Today's Papers

Going Small

The Washington Postleads, and the New York Times fronts, word that President Bush will announce a new set of sanctions against Sudan’s government for its failure to stop the violence that has been plaguing the country’s Darfur region. The measures include sanctions that target government-controlled businesses as well as two senior government officials and a rebel leader. The Los Angeles Timesleads with a look at how U.S. military leaders are looking for ways to “redefine success” now that they’re starting to realize the political goals that were linked to the “surge” in Iraq will not be met. Instead of focusing on the broad national goals, military leaders are expected to start pointing to small, local successes as a sign of progress. The Wall Street Journal tops its world-wide newsbox with, and the WP off-leads, the talks between the Iranian and U.S. ambassadors in Baghdad, where the two officials traded accusations of who was responsible for fomenting the violence in Iraq. As expected, there were no real breakthroughs, although both sides characterized the meeting as positive and left open the possibility for more talks in the future.

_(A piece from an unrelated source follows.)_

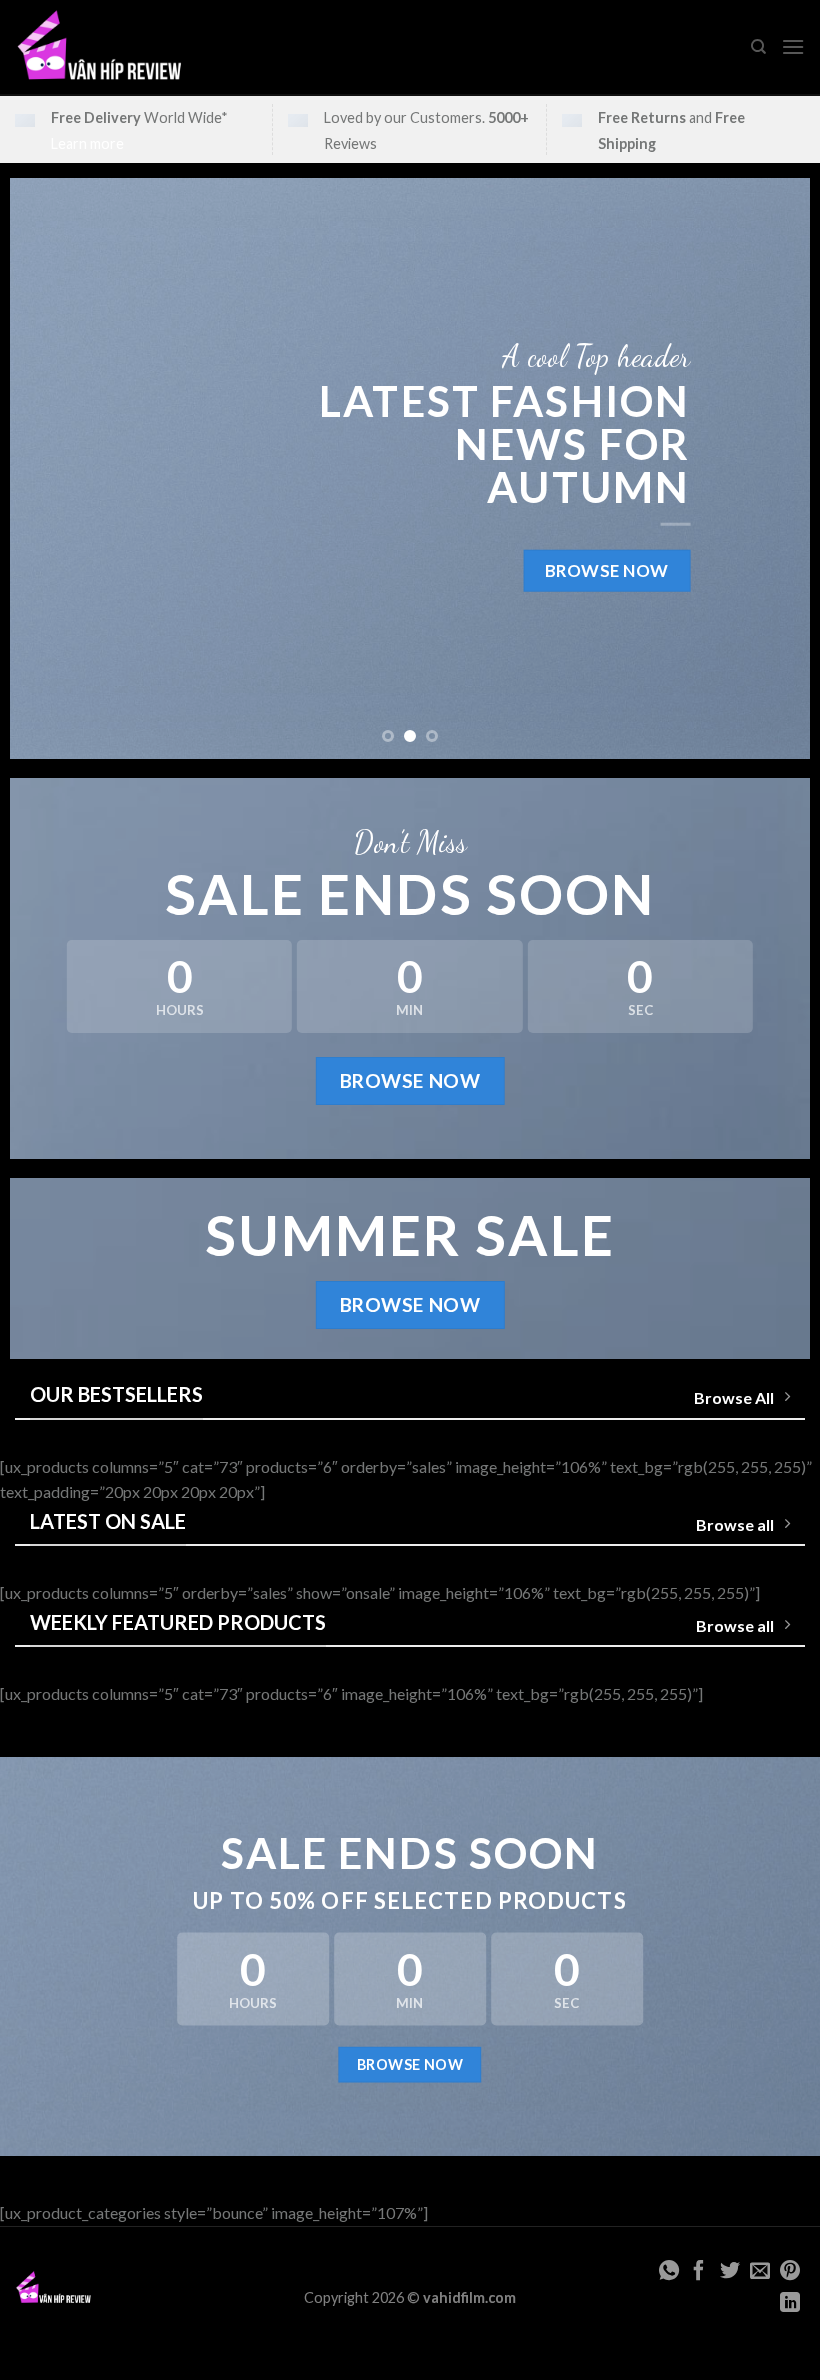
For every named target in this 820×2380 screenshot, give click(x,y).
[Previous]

The NYT leads with the effort by a group of Democratic and Republican lawmakers to increase funding for the coal industry, even as congressional leaders are set to introduce legislation to decrease greenhouse gases. The coal industry has been lobbying heavily and insists coal-to-liquid fuels could be a source of clean energy, although opponents counter that much of the technology is still unproven. The papersays the fight illustrates the “tension, which many lawmakers gloss over, between slowing global warming and reducing dependence on foreign oil.” USA Todayleads with an analysis showing that if the federal government were to use the same accounting standards as corporations it would have recorded a $1.3 trillion loss last year instead of the official $248 billion deficit. The discrepancy is because the federal government does not follow modern accounting rules that require expenses to be recorded immediately, even if they will be paid for in the future, such as Social Security.

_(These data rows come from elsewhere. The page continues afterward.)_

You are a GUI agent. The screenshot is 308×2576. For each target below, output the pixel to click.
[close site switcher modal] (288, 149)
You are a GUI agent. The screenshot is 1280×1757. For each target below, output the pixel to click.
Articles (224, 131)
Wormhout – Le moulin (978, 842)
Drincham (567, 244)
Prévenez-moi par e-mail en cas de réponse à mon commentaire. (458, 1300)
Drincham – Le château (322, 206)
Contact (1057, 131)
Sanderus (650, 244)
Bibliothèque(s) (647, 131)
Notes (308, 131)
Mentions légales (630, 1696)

As part of the administration’s effort to apply pressure on Sudan, Bush will task Secretary of State Condoleezza Rice with getting the United Nations to approve a new arms embargo and to prohibit the government from conducting military flights in Darfur. Bush was apparently ready to announce the new sanctions last month but decided to hold off when the U.N. Secretary General Ban Ki-Moon asked for more time to continue pursuing a diplomatic solution. But the NYT reports that Bush is “extremely frustrated” with the situation and decided he shouldn’t wait any longer. The WP notes that the announcement is likely to anger U.N. diplomats who have recently said they have been making progress with negotiations.

Of the three broad political goals outlined by U.S. officials when they were touting the increase of troops in Iraq, only the new law to distribute the country’s oil revenue might be completed by September, and even that is a long shot. Knowing full well they can’t tell Congress that there’s been no progress, military leaders are beginning to shift focus away from the central government, saying the initial goals were too ambitious to begin with. Instead, military advisers hope to point to strategies at the local level that are producing results, including agreements with tribal leaders, to emphasize that the situation is improving, albeit slowly.

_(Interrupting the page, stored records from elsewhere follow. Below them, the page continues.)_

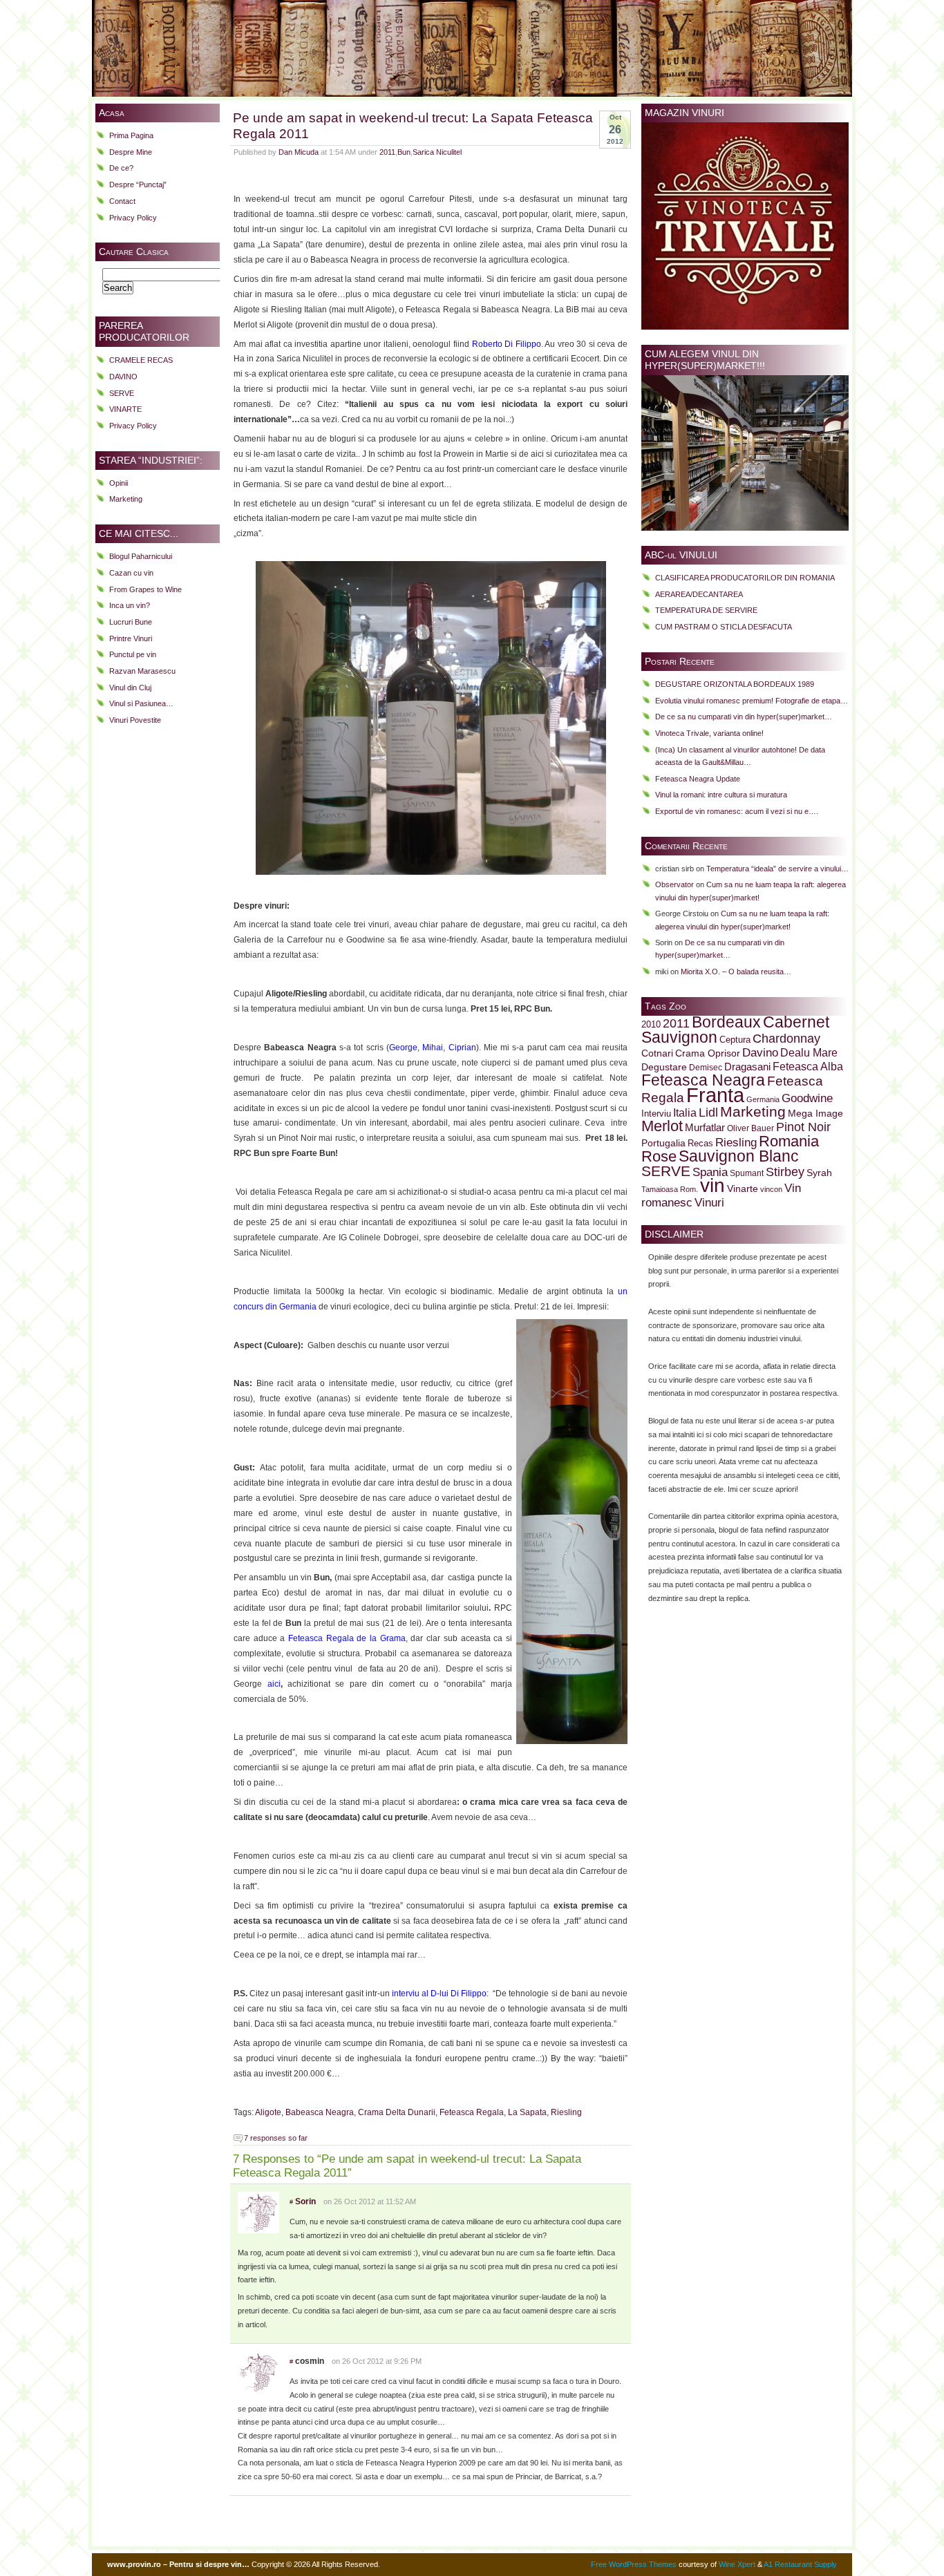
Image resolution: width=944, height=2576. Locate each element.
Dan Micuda (299, 152)
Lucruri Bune (130, 622)
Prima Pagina (131, 135)
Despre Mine (130, 152)
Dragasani (747, 1066)
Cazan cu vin (131, 573)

The main new idea that seemed to come out of the meeting in Baghdad was a proposal put forward by the Iranian ambassador to create a “trilateral mechanism” to discuss ways to reduce the violence in Iraq. The commission would be composed of officials from Iraq, Iran, and the United States. The U.S. ambassador, Ryan Crocker, said he would forward the proposal, along with Iraq’s offer to hold more talks in the coming weeks, to Washington. As had been previously agreed, the only topic was Iraq and so there was no mention of Iran’s nuclear program or its recent detentions of U.S.-Iranian citizens.

In other Iraq news, a suicide bomber killed 24 people near a historic Sunni mosque in Baghdad. The Post says there are concerns the attack could lead to retaliations similar to what took place when the Shiite shrine in Samarra was bombed. But the LAT says the site of the explosion appeared to have been chosen at random. Meanwhile, the NYT fronts a look at how Iraqi prostitutes have become an increasingly common sight in Syria as the number of refugees continues to grow.

The WP fronts the story of Allison Stokke, an 18-year-old pole vaulter who suddenly discovered she had become an Internet sensation. All of the unwanted attention didn’t start with naked pictures or an embarrassing video, but rather from a seemingly innocuous photograph of the attractive teenager that was posted by a popular sports blog earlier this month. Suddenly her popularity began to spread like wildfire all over the Internet. Stokke first tried to ignore it and then wanted to bring it under control, but she soon realized she was powerless to stop it. “Even if none of it is illegal, it just all feels really demeaning,” Stokke said.

Better late … A correction from today’s NYT: “A caption on June 8, 1944 … misspelled the given name of the first officer seated at the left side of the table. He was Col. Girard B. Troland of New London, Conn.—not Gerand. The error was called to the attention of the editors by his grandson yesterday.”